- Born: Rosalie M. Gresser October 13, 1921 Pittsburgh, Pennsylvania, United States
- Died: January 4, 2010 (aged 88) Anaheim, California, United States
- Occupations: Playwright Actor Activist
- Known for: Founder of the Orange County Feminist Repertory Theater Founder of Orange County's National Organization for Women

= Rosalie Abrams =

American dramatist

Rosalie Abrams (October 13, 1921 – January 4, 2010) was an American feminist playwright, actress and activist. She founded the Orange County Feminist Repertory Theater and the first chapter of the National Organization for Women in Orange County, California.

==Early personal life and education==

Rosalie Gresser Abrams was born in Pittsburgh, Pennsylvania in 1921. Her parents were Naomi and Albert Gresser. Eventually she married Maurice Abrams, and with their two children, they moved to Los Angeles, California in 1954. By 1960 they had moved to Anaheim. She obtained her bachelors (1971) and masters (1975), theater arts, from California State University, Fullerton. In the 1970s she took up tap dancing, and performed into her 80s.

==Career and activism==

===Feminist activism in Orange County===

In September 1969, Abrams founded the first chapter of the National Organization for Women (NOW) in Orange County, California, which was also the first major feminist organization in the county. In 1970 she served as vice president and the following year, she was president. The organization would find its base membership with members of the Unitarian faith, where Abrams was an active member. Abrams stated that many of the women who attended did so in secret, not wanting their husbands to know, and that the term "women's liberation" was considered a "dirty word" at the time.

That year, 1971, she found the Orange County Feminist Repertory Theater, one of the first feminist theaters in the U.S.. The theater served as a unique venue for subjects that weren't being covered by other theaters in the area, specifically related to politics and women's rights. That same year, Abrams wrote "Myth America: How Far Have You Really Come?" which allowed Abrams to express her political and social views, and help raise funds for the NOW chapter with the play's performance. The play's first performance was held in Sacramento at the first California NOW conference.

Abrams and her husband funded the rental payments for the first pro-choice feminist women's health clinic in Orange County, in 1973. The couple, along with other members of NOW and regional churches, were active in fighting against violence towards pro-choice women's clinics. Abrams described their role as defending clinics "from being burned and destroyed, by staying overnight, sleeping in our cars, and securing the doors with our bodies." Abrams, along with five other women, picketed the Orange County Medical Center, demanding women's rights for abortions, after 47 women were denied abortions at the hospital due to a moratorium being placed on the procedure. The moratorium was started after protests by physicians, claiming that they were overworked due to having to perform over 20 abortions a week.

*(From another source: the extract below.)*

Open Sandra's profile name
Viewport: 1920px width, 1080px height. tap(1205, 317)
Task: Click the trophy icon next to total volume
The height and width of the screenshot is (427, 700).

The protest was organized by Abrams and the newly founded Orange County NOW chapter. During the protest she carried a sign reading: "If Men Bore Children, Abortion Laws Wouldn't Exist." Three years later the United States Supreme Court legalized abortion with Roe v. Wade.

In 1976, Abrams wrote and performed an original piece about Martha Beall Mitchell, which she performed during the bicentennial during the fifth annual California NOW conference.

===Educator and other political concerns===

Abrams used not only her performances as educational tools, but also has taught courses on feminist issues at various regional schools and colleges. She went on to become the "feminist consultant" for the psychology department at Fullerton College in 1975. She also did fundraising, lecturing, and facilitated discussion forums about the Civil Rights Movement, Sino-American relations, the Vietnam War, the Iraq War, the Israeli–Palestinian conflict, Central American politics and American labor rights.

==Later life and legacy==

In 1996, Abrams was awarded the Veteran Feminists of America Medal of Honor by NOW. As of 1997, Abrams had started a new program for the theater, focusing on local issues in the county and United States, believing that "...there are things that our country has been instrumental in doing that perpetuate the oppression of women all over the world." Abrams was later diagnosed with Alzheimer's disease, and served as a greeter at the local Unitarian church.

Rosalie Abrams died on January 4, 2010, from complications related to Alzheimer's disease.

==Political opinions and beliefs==

Abrams believed that despite strong efforts to unite women and fight sexism, those efforts "are now being slowly eroded." She supported the passing of the Equal Rights Amendment, which she believed would help women reach not only general equality with men, but equality in the workplace. Abrams also believes that abortion rights are still in need of fighting, stating that, despite the success of Roe v. Wade, "things don't happen in straight lines. The more successful you are, the worse the backlash becomes."